Response: In general, the change in SNP genotype may alter the amino acid sequence (nonsynonmous SNP) or may not cause a change in the amino acid sequence (synonymous SNP). In this regard, we are particularly interested in investigating the status of the interferon gene cluster, which might partially explain the permissiveness of the cell line to animal viruses.

4. How was the FOH-SA cell line authenticated at the European Collection of Authenticated Cell Cultures? Were there any specific criteria or standards used to verify the identity and purity of the cell line, especially considering its potential for patenting and commercialization?

Response: Authentication of animal cell lines at culture collection is done by DNA barcoding of the cytochrome C oxidase gene to verify the animal species of the cell line and the test will detect the presence of any contaminating cells from other species.

The cell line deposit at ATCC (International Depository Authority) is certified as the “Original Deposit,” and according to Budapest Treaty Rule 11, samples of the deposit can be furnished to a third-party by a written authorization from the depositor.
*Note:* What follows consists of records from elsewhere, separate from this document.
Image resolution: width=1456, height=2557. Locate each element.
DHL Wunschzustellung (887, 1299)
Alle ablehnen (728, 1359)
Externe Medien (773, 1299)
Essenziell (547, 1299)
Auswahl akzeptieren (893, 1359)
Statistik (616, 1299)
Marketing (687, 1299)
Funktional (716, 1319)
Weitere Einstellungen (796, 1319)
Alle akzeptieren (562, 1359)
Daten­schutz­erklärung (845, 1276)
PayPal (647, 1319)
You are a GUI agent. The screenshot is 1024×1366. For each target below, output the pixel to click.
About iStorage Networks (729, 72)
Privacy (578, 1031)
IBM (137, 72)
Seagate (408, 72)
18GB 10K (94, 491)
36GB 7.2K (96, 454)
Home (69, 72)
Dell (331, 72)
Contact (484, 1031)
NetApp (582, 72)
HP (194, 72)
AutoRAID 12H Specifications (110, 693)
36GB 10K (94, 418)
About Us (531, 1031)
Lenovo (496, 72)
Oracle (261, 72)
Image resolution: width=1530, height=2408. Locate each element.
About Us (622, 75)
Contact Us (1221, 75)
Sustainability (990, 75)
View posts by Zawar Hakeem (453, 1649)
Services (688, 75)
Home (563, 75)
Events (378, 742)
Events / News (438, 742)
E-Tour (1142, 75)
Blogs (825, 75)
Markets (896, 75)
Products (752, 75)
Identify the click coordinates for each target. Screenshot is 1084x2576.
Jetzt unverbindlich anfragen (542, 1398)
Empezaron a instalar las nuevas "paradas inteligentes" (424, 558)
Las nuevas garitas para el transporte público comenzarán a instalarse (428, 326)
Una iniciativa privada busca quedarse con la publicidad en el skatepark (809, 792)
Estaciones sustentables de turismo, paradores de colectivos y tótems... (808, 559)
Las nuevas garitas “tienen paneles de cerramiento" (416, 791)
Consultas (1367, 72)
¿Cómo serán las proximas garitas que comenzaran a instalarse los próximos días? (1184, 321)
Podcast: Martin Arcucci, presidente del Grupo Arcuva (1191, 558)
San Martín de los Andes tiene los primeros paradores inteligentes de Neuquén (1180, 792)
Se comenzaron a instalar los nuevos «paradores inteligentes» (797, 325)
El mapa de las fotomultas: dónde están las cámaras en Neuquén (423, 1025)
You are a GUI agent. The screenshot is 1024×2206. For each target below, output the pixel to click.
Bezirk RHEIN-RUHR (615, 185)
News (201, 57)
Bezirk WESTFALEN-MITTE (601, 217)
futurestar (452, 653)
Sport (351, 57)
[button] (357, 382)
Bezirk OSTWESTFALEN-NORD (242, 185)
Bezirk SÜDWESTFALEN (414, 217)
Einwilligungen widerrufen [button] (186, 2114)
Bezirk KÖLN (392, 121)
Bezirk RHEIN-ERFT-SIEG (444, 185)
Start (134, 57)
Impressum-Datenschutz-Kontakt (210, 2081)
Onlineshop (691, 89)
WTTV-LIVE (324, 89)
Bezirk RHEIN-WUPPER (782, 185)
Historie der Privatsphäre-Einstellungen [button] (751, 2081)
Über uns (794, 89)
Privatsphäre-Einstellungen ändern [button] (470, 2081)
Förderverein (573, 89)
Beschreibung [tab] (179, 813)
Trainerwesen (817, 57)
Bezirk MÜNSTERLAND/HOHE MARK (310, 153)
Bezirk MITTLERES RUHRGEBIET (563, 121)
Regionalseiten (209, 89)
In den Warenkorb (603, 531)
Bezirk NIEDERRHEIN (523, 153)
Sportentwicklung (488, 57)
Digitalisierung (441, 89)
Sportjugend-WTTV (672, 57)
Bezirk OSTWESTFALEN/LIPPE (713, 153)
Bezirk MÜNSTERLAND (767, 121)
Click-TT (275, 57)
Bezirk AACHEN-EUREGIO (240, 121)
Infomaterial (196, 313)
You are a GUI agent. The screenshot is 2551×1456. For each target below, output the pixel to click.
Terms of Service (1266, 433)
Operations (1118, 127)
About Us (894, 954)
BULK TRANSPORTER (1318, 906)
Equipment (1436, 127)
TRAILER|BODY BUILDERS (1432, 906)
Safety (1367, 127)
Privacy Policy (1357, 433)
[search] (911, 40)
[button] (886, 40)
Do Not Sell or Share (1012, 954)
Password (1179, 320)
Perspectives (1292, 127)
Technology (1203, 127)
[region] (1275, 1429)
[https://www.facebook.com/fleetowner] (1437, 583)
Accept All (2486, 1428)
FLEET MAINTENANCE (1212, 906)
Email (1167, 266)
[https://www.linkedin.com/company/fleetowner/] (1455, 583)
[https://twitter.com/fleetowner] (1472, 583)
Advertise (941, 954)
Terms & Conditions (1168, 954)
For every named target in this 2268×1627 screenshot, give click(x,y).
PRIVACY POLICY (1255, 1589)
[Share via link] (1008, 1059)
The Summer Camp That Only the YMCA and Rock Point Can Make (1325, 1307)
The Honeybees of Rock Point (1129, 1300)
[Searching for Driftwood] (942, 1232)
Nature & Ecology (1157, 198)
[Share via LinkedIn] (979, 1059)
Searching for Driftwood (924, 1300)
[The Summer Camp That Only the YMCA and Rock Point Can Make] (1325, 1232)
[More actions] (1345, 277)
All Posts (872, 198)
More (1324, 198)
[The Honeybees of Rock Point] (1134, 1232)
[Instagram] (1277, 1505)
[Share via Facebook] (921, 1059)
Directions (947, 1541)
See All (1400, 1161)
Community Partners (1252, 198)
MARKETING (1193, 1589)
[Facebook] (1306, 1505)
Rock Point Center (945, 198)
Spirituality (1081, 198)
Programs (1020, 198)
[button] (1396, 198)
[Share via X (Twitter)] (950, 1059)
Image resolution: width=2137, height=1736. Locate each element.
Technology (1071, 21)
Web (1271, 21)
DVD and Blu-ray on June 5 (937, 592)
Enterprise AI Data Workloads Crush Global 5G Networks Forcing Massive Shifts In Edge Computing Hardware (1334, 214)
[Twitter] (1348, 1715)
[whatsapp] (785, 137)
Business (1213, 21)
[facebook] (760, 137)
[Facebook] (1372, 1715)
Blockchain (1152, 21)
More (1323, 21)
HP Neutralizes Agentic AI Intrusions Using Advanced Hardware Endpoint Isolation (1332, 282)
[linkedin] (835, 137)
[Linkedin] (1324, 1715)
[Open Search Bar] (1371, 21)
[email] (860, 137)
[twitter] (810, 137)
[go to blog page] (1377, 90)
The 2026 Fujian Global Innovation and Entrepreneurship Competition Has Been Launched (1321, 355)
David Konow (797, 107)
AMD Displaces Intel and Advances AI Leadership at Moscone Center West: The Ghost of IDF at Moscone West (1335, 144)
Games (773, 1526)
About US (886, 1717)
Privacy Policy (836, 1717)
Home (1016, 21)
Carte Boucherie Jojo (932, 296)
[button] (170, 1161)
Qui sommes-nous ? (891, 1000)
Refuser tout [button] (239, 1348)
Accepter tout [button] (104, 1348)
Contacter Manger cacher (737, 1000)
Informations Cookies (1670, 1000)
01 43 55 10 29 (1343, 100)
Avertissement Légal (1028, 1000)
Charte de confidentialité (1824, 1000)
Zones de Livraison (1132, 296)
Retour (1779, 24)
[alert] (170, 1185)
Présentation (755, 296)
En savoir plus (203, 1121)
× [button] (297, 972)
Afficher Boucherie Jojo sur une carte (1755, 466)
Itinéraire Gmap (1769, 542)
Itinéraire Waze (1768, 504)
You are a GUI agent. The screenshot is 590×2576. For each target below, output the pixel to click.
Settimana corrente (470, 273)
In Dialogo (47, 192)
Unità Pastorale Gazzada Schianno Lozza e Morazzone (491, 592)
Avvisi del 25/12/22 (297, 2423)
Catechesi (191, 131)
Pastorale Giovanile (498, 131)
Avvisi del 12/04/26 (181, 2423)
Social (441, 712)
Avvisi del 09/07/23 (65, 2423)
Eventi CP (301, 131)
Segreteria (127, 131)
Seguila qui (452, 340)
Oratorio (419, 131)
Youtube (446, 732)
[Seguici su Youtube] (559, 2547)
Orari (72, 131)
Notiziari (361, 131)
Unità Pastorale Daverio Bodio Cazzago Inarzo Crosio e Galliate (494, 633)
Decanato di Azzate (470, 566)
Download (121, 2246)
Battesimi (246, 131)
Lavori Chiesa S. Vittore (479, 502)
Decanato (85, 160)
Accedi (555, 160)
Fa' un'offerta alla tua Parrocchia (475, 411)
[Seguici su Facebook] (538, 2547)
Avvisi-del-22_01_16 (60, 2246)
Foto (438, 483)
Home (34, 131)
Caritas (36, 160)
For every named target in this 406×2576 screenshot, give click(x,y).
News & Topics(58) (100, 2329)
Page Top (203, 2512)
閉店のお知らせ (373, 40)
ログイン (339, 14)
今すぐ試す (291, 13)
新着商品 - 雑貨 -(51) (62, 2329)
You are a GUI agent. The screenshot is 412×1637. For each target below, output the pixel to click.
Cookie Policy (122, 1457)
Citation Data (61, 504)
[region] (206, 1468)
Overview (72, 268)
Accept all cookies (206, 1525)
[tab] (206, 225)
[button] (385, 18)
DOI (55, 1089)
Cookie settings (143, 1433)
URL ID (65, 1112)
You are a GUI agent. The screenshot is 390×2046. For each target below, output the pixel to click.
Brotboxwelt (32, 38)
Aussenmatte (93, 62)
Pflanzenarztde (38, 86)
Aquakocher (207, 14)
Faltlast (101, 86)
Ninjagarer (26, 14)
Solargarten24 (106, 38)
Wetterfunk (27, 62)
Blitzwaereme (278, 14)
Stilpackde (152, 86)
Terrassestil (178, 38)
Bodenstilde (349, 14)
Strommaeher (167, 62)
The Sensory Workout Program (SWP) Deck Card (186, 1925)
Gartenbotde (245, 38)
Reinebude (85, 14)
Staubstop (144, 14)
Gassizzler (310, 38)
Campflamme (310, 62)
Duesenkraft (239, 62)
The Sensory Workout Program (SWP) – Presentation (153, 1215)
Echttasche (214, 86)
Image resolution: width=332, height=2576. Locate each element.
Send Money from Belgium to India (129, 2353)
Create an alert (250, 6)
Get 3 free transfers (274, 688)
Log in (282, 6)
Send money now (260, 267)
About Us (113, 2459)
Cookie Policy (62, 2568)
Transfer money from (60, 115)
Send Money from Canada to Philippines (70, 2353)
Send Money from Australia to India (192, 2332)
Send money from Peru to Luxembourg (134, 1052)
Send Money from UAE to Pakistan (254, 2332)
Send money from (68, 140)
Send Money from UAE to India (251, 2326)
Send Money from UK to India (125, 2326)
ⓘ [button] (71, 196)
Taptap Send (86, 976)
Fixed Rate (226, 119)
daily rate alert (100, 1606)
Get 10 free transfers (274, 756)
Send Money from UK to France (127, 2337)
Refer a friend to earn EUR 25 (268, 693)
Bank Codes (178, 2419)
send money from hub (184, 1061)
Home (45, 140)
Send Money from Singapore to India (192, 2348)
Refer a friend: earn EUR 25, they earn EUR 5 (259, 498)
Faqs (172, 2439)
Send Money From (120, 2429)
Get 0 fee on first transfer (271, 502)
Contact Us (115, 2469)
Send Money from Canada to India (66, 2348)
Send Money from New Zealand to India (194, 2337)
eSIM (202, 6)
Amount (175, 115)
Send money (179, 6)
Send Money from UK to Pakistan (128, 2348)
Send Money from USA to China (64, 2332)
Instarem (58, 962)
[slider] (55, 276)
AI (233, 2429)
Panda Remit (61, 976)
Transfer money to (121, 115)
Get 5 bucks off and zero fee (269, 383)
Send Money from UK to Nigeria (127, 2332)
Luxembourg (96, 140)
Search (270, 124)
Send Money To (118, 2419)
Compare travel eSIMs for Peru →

An international company has already requested a nonexclusive licensing for the cell line.

5. Beyond vaccine production, what other potential applications or research areas do you envision for the FOH-SA cell line? Are there any specific experiments or collaborations planned to further explore its capabilities and characteristics?

Response: In collaboration with national or international research centers, we will look forward to studying:

• The whole genome sequence and the mutation events after cell fusion that led to immortalization,
• Comparative study of the mitochondria genome of FOH-SA and Vero cell lines, and
• The molecular events of spontaneous cell fusion.